The course will address the historiography of the Great War, with a focus on the experience of the war of soldiers, for women on the home front, for artists, and for those under occupation. (Prerequisite: Restricted to History majors with at least semester 5 standing; and other students with at least semester 5 and permission of the instructor.)

This course explores the theory and practices of Public History, including the ways in which History is communicated to the wider public by museums, cultural institutions, heritage sites, archives, film, social media, advertising, and national parks. 

Topics may include approaches to digital history, curating, digitizing archival documents, and exhibit design and presentation.  Pre-requisites: at least semester 5 standing.

This practicum provides students in the History program with the opportunity to apply learned concepts and theory to a practical setting and become further familiarized with an area of interest in Public History. 

Students will be placed in organizations in the Windsor-Essex and Chatham-Kent regions related to their area of interest in Public History (e.g., museums, historical societies, heritage sites, etc.), and will be expected to dedicate a total of 100 hours to both in-class and on-line learning, and practicum components of the course. 

The course is open to History majors only (Prerequisites: HIST 4800 and minimum average in History courses of 75% or permission of instructor).

A project-based, seminar-workshop on issues and problems specific to the historical documentary genre in which students research, write and make a short historical documentary film (or video). Study of methods and practices for incorporating historical elements into documentary, and analysis of traditional and experimental historical documentary practices. Student work will be developed through presentation in a workshop environment. (Prerequisite: Semester 5 standing)

 

This seminar-based course introduces students to the history of southwestern Ontario and metro Detroit from the pre-colonial era to the twentieth century. It addresses many topics, including pre-colonial Indigenous history, the founding of Detroit and the local French presence, political regime changes in the eighteenth century and the creation of the border, Indigenous treaties and settler[1]Indigenous relations, the War of 1812, slavery and the Underground Railroad, industrialization/urbanization and environmental history, cross-border economic and cultural ties, transportation, African Americans in Detroit, immigration, and collective memories.

 

Topics of current interest which may vary from year to year. (May be repeated for credit with permission of a program advisor.) (Prerequisite: Restricted to History majors and other students with at least semester 5 and permission of the instructor.)

Students will receive training in the methods and skills of advanced historical research, ultimately composing an undergraduate research thesis based on their own original research in the subject area of the course as offered.

In the first term of this two-term course, they will identify a practical research topic, perform a review of relevant scholarly literature, and produce a research proposal outlining the topic and identifying a body of relevant research materials, either in manuscript form or available digital archives.

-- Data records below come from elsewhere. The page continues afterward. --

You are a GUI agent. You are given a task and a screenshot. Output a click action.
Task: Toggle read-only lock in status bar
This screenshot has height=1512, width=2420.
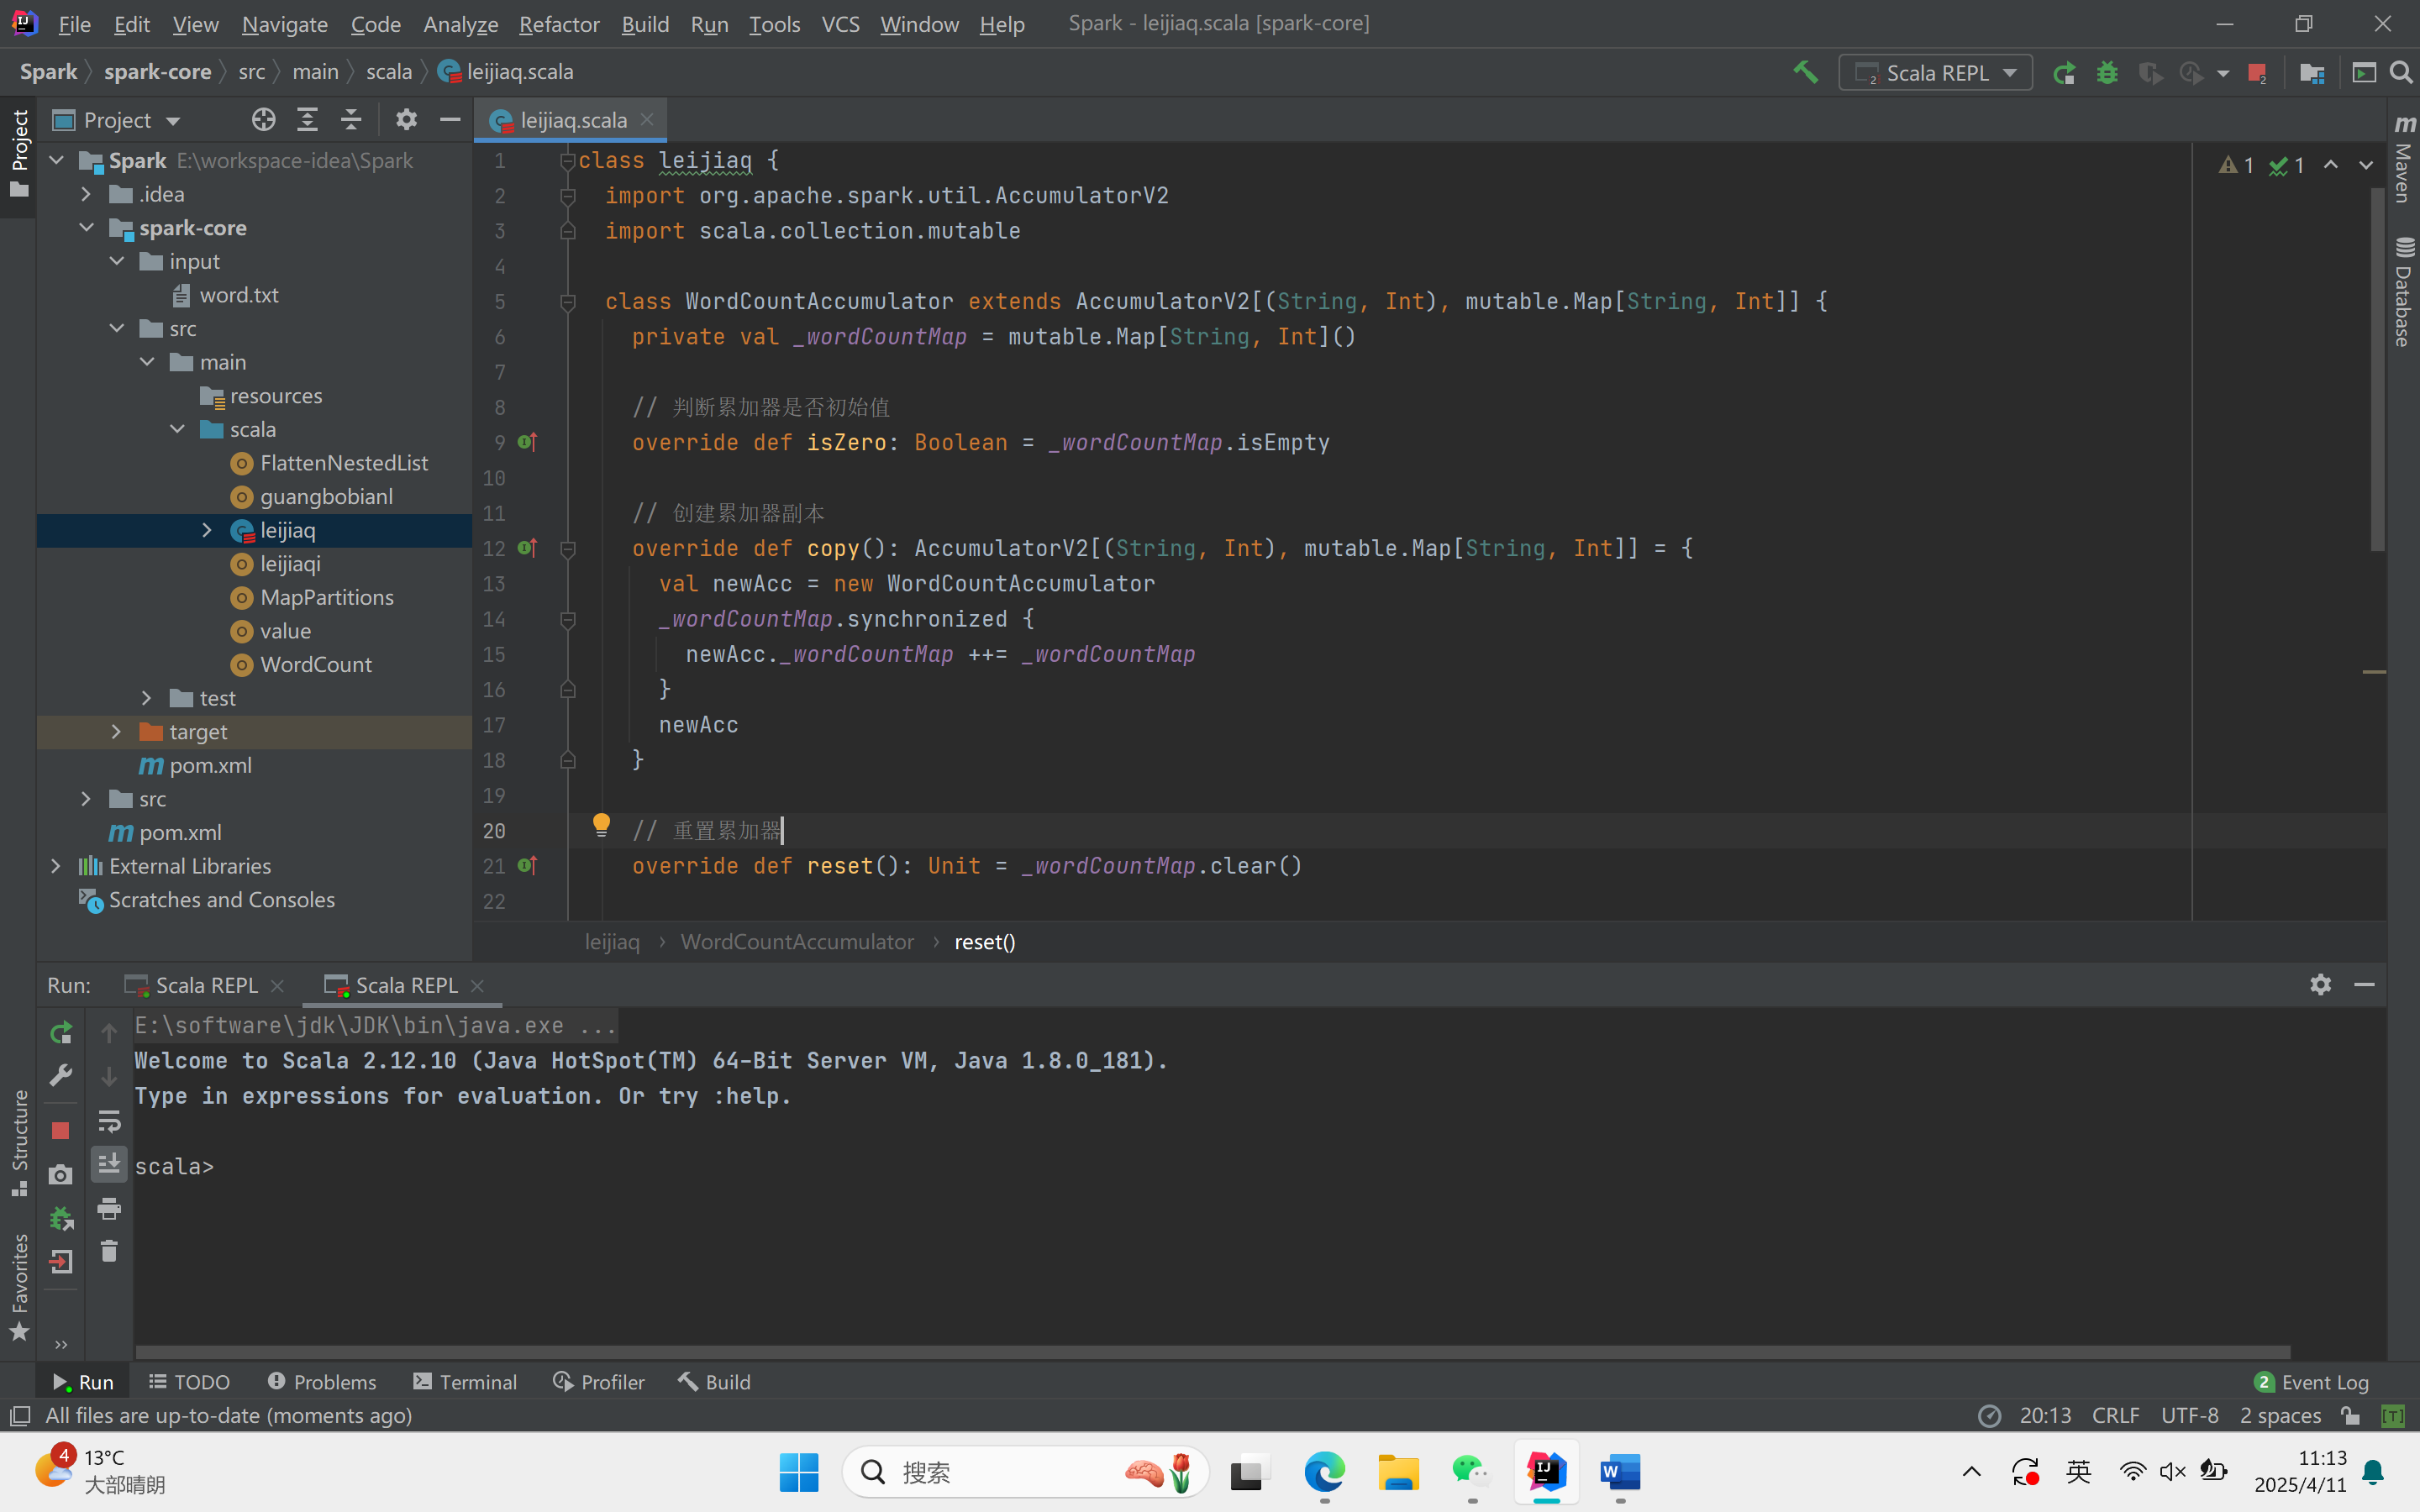(2350, 1415)
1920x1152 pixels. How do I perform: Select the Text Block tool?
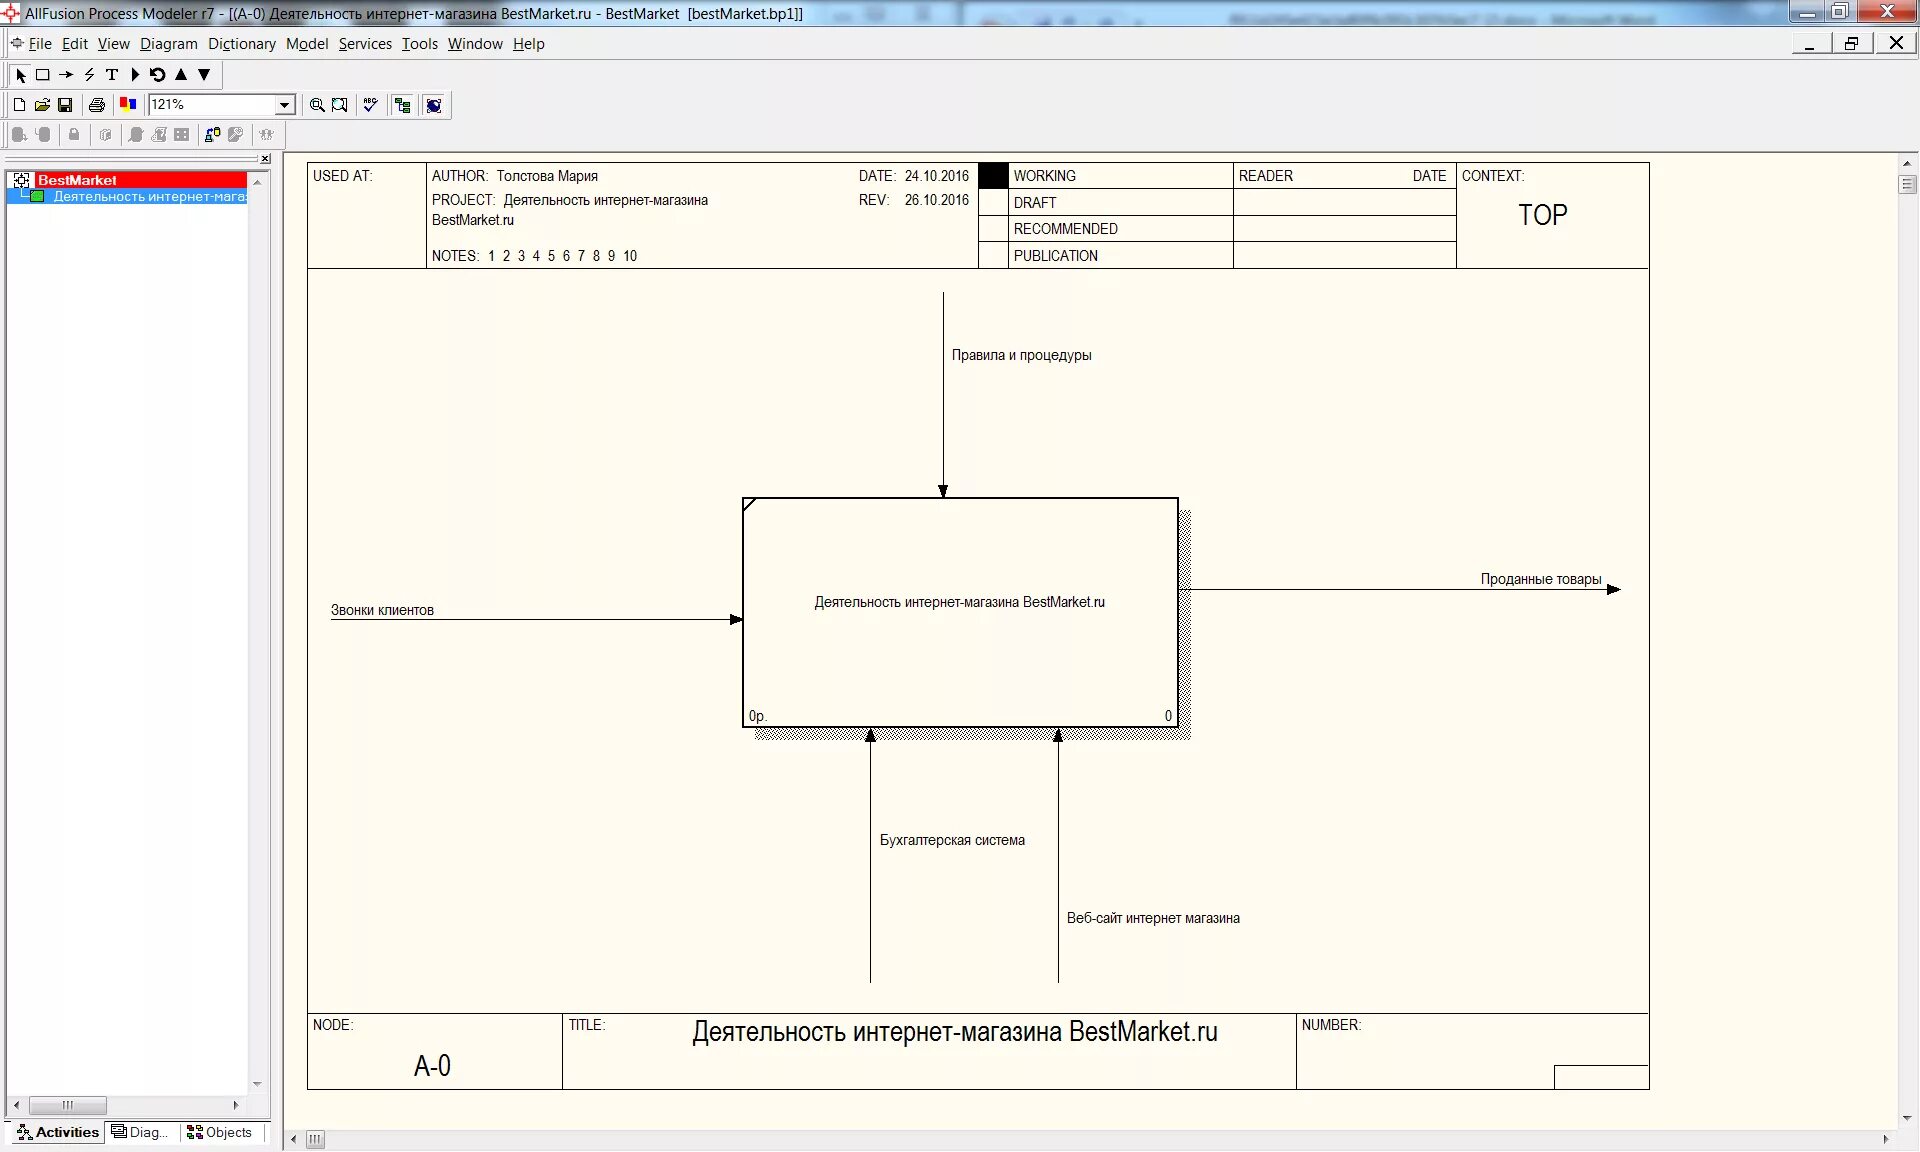tap(111, 75)
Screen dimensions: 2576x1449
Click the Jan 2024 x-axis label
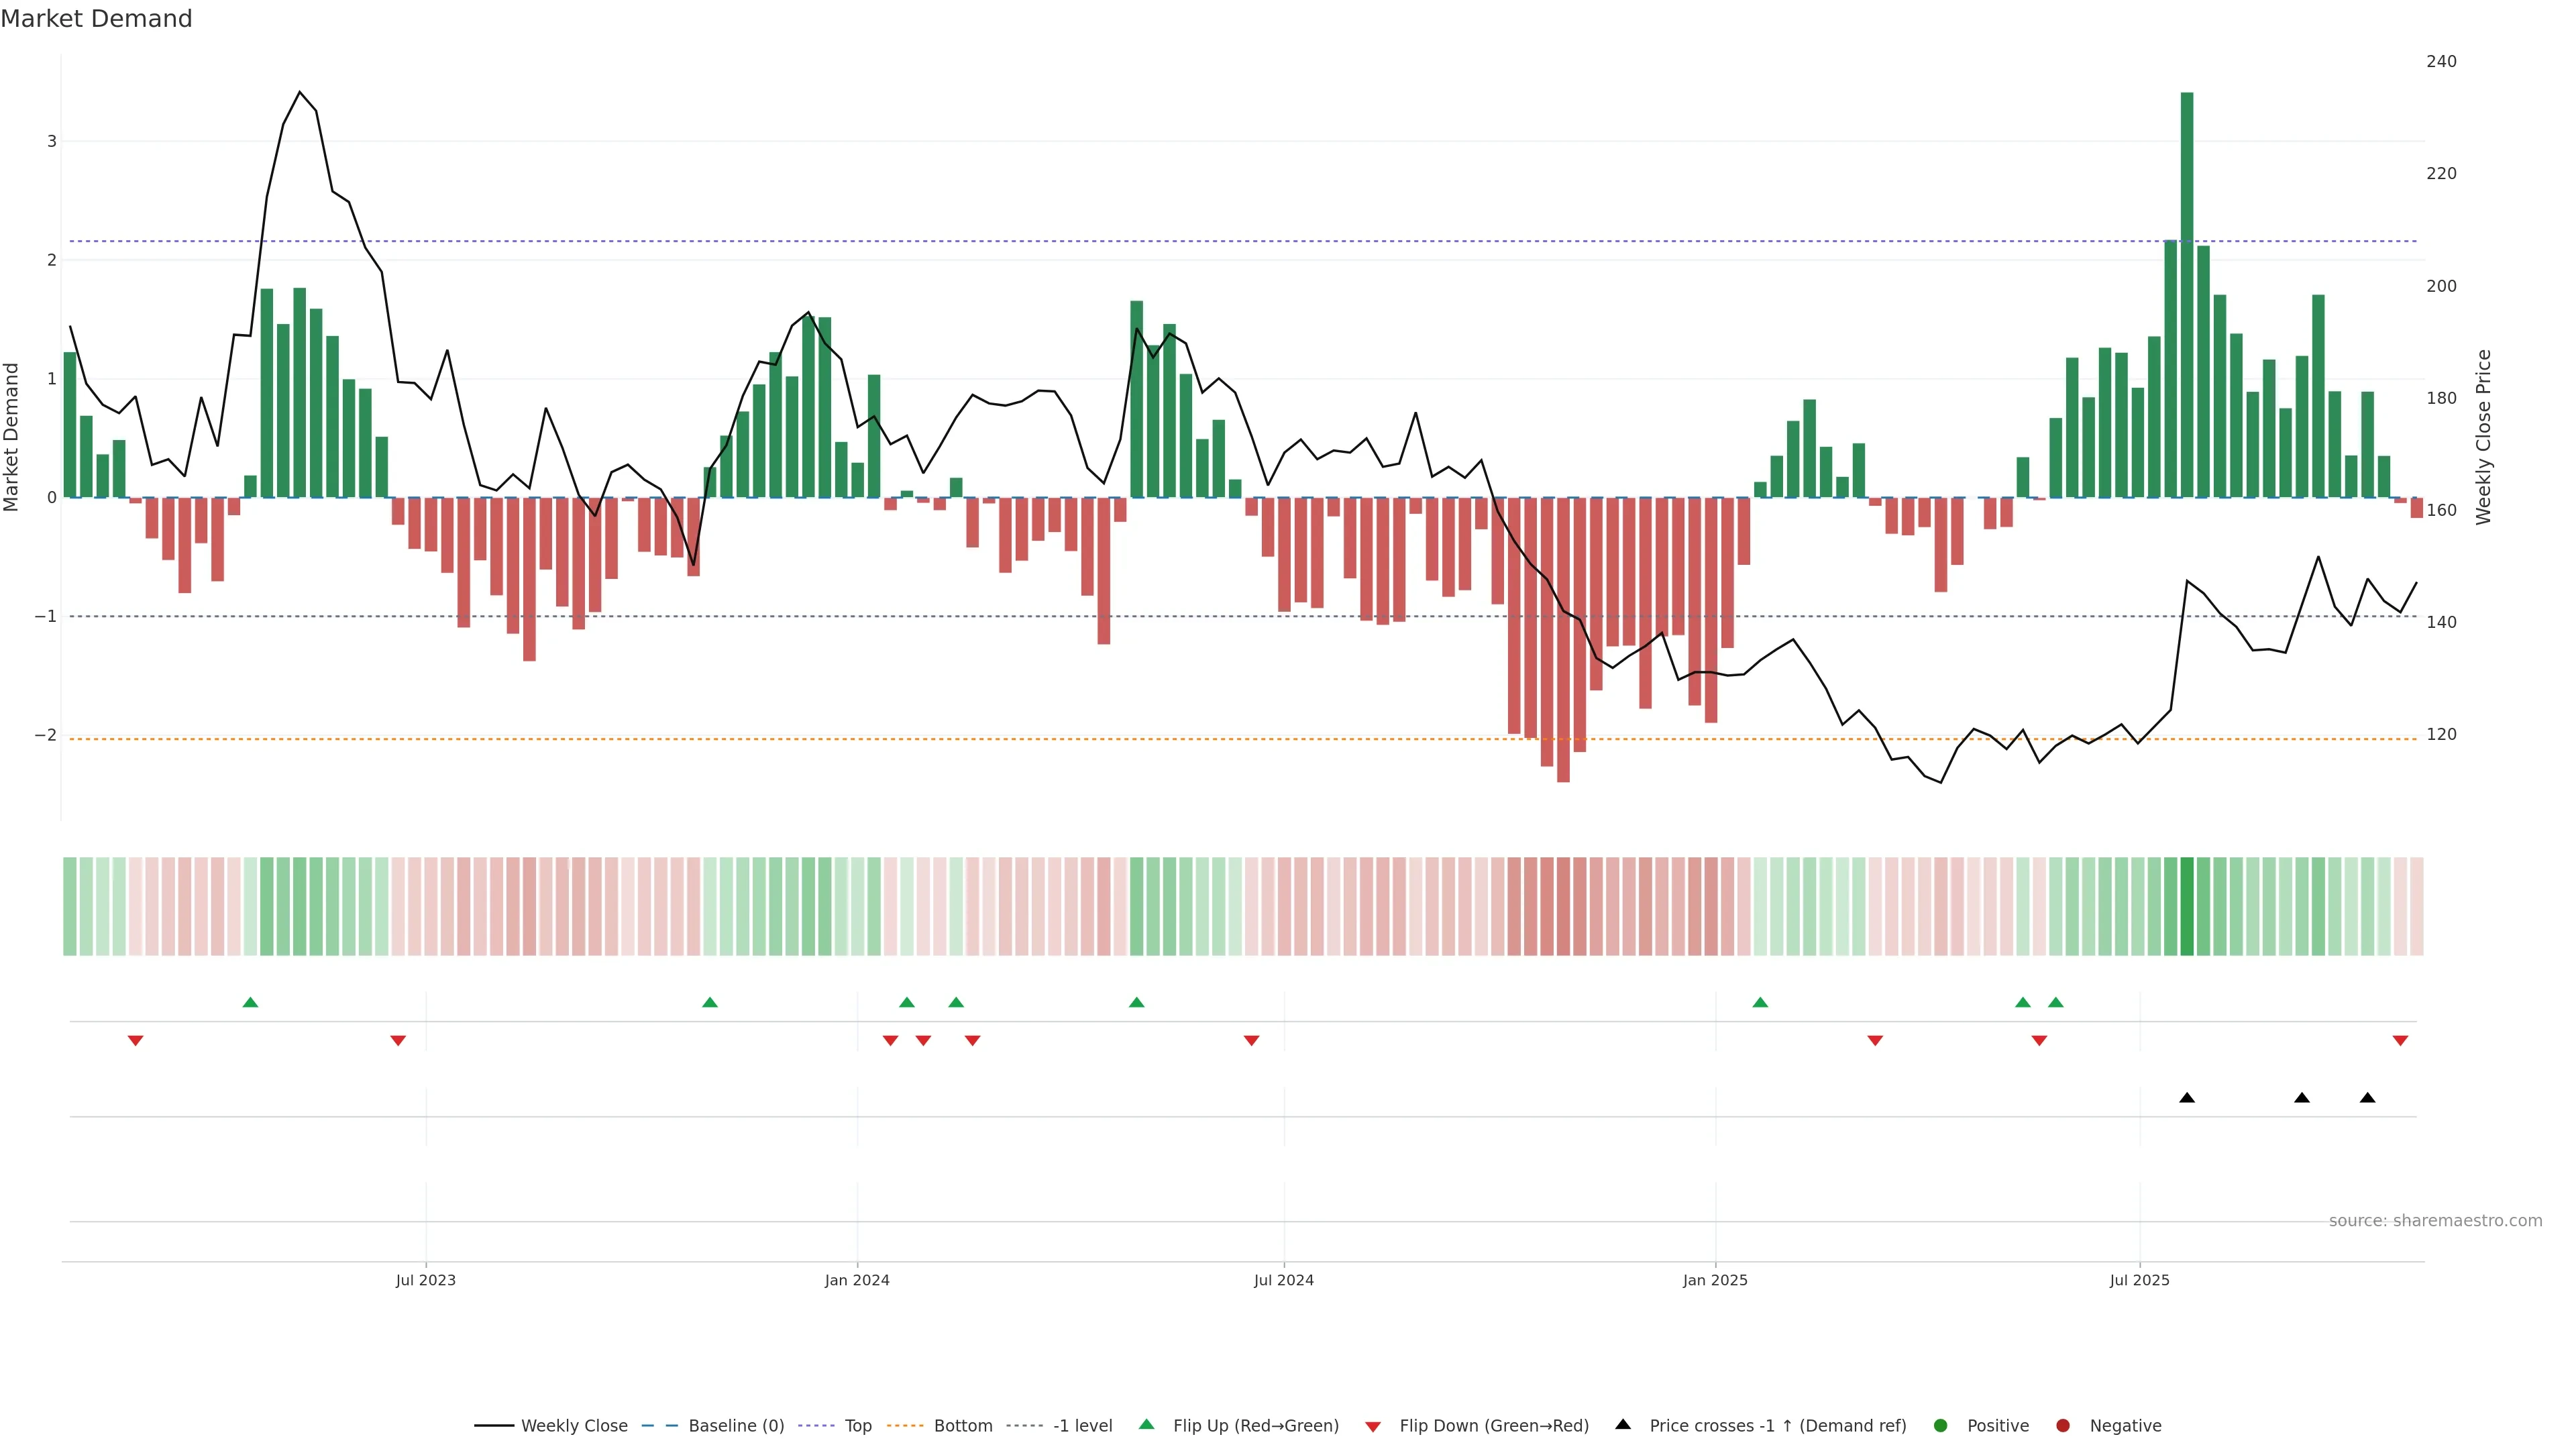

In the second term, students will implement the research proposal, spending much of the term engaged in original research. Having collected the relevant research materials, they will write, edit, and revise their final research thesis, the cumulative exercise of the course.

The course’s specific theme or region/time-period will vary with the instructor. (Pre-requisite: At least Semester 6 standing, and 75% average in History courses or permission of instructor.)